Records from a data source
★ ★ ★ ★ ★
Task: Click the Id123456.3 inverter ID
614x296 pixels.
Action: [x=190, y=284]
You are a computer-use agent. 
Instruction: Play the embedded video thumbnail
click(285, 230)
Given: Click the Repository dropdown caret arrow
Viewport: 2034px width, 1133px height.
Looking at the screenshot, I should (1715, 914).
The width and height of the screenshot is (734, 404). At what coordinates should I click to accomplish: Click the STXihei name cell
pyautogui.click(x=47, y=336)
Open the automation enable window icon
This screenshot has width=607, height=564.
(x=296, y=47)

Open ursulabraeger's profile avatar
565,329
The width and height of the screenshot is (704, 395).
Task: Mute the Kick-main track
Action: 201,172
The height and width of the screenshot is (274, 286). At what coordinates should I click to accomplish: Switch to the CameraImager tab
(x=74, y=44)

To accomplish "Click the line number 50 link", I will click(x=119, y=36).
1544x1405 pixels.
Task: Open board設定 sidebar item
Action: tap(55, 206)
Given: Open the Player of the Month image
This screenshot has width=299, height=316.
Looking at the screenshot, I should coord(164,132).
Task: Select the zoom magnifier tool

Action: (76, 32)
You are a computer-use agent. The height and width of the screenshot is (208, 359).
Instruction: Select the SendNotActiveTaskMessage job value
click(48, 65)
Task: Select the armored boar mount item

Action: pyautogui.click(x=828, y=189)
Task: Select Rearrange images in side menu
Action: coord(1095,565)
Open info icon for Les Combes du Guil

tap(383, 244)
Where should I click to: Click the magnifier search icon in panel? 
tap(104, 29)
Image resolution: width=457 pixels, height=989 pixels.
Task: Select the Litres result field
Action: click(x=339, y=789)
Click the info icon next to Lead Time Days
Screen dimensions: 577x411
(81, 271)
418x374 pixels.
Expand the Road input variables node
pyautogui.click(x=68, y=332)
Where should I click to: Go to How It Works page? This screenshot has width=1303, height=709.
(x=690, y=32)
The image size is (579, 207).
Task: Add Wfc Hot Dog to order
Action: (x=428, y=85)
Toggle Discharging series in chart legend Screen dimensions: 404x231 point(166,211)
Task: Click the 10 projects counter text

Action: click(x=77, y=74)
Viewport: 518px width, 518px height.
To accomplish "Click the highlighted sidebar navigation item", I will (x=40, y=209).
★ ★ ★ ★ ★
What to work on: Give back only the lines from the one containing "Where should I click to: Click" through the final line of the entries above, exactly as written, both included.

Answer to the exercise:
Where should I click to: Click the magnifier search icon in panel? 
tap(104, 29)
Image resolution: width=457 pixels, height=989 pixels.
Task: Select the Litres result field
Action: click(x=339, y=789)
Click the info icon next to Lead Time Days
Screen dimensions: 577x411
(81, 271)
418x374 pixels.
Expand the Road input variables node
pyautogui.click(x=68, y=332)
Where should I click to: Go to How It Works page? This screenshot has width=1303, height=709.
(x=690, y=32)
The image size is (579, 207).
Task: Add Wfc Hot Dog to order
Action: (x=428, y=85)
Toggle Discharging series in chart legend Screen dimensions: 404x231 point(166,211)
Task: Click the 10 projects counter text

Action: click(x=77, y=74)
Viewport: 518px width, 518px height.
To accomplish "Click the highlighted sidebar navigation item", I will (x=40, y=209).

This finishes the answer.